§ Exercise directions: Look through the entries below, please, and copy every line with the word "dialog".

________________________

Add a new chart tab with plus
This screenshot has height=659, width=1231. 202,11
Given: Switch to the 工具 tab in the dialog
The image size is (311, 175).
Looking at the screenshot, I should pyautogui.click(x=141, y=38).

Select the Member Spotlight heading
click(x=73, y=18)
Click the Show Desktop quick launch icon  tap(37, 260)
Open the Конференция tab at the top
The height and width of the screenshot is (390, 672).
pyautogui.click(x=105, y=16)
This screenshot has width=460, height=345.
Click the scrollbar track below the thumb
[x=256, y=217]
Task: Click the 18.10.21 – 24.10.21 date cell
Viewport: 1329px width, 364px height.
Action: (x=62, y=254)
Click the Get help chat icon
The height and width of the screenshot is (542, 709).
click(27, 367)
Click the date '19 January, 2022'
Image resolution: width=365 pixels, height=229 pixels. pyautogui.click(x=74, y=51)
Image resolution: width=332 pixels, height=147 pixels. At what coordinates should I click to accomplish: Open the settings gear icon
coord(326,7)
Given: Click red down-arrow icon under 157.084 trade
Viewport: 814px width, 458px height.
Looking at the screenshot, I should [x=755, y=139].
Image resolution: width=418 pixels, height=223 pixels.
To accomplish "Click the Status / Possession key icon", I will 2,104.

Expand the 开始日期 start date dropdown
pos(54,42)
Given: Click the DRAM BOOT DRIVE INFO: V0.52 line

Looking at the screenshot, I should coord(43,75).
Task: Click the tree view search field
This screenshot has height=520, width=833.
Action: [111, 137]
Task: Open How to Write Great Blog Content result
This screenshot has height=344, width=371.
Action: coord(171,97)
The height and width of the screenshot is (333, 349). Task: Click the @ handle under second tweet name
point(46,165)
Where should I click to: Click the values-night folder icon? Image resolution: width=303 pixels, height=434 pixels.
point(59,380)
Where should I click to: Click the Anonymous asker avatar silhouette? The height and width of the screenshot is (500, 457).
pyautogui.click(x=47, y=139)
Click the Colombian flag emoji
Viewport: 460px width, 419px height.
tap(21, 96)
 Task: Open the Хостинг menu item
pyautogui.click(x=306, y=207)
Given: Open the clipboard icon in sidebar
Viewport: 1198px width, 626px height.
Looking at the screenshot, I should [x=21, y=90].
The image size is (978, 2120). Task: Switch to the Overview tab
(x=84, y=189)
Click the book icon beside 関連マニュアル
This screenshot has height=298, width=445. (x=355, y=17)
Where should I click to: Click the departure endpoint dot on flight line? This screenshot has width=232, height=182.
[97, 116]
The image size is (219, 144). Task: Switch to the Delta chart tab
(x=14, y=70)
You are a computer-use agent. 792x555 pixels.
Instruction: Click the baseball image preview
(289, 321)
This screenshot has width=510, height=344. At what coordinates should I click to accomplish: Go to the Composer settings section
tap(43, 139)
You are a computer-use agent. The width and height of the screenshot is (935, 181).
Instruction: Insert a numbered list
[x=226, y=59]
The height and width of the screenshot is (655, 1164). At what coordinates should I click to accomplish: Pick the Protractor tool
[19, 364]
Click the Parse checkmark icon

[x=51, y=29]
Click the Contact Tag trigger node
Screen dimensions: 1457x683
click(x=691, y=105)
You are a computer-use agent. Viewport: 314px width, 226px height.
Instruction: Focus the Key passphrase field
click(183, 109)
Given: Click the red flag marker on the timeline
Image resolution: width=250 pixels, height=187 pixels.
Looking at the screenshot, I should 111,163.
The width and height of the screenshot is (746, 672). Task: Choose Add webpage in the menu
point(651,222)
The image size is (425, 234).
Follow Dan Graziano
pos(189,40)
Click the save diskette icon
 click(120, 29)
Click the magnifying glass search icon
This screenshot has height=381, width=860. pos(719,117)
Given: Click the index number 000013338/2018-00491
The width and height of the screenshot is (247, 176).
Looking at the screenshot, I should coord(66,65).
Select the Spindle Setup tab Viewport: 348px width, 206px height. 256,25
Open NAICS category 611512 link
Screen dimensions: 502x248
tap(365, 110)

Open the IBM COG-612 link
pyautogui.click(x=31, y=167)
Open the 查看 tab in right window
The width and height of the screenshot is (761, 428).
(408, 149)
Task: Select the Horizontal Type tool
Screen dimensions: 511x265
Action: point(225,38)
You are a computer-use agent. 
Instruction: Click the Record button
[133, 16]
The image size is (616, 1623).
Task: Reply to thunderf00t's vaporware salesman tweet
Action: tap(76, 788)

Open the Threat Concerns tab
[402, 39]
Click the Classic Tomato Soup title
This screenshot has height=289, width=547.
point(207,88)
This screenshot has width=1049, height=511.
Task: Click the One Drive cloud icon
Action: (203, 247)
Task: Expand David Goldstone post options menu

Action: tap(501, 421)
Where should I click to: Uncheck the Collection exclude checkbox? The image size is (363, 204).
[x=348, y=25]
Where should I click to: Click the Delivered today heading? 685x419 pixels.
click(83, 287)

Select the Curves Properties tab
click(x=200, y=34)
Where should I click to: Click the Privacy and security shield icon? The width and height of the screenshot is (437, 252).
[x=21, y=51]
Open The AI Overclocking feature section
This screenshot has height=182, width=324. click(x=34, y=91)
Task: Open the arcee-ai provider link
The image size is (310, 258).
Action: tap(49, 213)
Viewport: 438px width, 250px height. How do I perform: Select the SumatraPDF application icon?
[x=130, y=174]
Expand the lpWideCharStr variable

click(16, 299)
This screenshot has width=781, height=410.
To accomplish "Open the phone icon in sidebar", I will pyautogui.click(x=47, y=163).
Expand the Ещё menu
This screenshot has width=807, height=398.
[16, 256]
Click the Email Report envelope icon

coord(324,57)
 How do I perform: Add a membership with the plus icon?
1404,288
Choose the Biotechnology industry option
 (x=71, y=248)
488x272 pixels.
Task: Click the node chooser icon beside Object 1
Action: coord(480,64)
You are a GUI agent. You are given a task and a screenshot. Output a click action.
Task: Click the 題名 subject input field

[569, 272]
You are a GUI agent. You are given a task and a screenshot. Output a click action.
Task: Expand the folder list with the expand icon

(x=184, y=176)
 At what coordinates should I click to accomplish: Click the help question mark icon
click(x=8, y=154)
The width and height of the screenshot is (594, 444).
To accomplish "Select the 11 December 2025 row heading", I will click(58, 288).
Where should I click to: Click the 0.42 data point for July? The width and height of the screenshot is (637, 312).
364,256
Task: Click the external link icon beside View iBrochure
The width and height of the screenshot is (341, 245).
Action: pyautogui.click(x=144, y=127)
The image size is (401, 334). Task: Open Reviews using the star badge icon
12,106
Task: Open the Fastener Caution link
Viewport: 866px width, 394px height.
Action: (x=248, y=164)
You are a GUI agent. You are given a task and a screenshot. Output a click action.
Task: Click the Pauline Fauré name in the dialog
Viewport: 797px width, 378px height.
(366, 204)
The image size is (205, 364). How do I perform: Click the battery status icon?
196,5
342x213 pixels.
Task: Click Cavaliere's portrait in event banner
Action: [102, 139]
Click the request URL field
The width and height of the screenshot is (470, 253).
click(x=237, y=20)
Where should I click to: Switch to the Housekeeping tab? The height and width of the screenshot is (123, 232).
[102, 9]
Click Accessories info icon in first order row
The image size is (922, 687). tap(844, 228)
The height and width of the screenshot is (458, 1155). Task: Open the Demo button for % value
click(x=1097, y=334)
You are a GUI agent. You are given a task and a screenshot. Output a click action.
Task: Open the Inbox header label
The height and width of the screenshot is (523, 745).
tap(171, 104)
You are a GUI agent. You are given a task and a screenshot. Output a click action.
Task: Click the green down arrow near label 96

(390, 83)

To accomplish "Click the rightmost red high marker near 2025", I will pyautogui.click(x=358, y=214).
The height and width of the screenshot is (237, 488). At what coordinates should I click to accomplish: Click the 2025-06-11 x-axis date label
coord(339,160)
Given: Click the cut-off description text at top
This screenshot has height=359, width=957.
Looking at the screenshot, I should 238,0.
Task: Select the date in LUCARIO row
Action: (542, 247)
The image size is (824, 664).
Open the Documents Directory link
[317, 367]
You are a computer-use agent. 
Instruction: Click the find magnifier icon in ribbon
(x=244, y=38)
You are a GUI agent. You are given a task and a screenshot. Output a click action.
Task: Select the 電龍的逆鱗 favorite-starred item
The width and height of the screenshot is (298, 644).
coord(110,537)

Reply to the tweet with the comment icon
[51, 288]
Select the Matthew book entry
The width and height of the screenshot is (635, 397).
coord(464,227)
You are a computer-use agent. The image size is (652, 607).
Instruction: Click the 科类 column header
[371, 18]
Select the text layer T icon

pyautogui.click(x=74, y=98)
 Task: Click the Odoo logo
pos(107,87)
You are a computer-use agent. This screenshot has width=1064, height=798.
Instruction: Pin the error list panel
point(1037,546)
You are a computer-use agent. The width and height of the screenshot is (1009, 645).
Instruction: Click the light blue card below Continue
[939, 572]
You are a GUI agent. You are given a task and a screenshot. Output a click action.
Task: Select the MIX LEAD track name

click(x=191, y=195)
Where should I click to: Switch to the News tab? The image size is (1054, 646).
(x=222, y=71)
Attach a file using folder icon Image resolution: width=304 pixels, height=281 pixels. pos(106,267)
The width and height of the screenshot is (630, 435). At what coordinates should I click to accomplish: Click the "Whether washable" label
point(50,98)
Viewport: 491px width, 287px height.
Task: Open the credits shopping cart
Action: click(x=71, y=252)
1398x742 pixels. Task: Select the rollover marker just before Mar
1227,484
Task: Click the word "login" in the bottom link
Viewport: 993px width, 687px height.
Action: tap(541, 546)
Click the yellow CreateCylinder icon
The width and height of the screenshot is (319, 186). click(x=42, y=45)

________________________

§ Exercise solution:
Given: Switch to the 工具 tab in the dialog
Task: Click the Pauline Fauré name in the dialog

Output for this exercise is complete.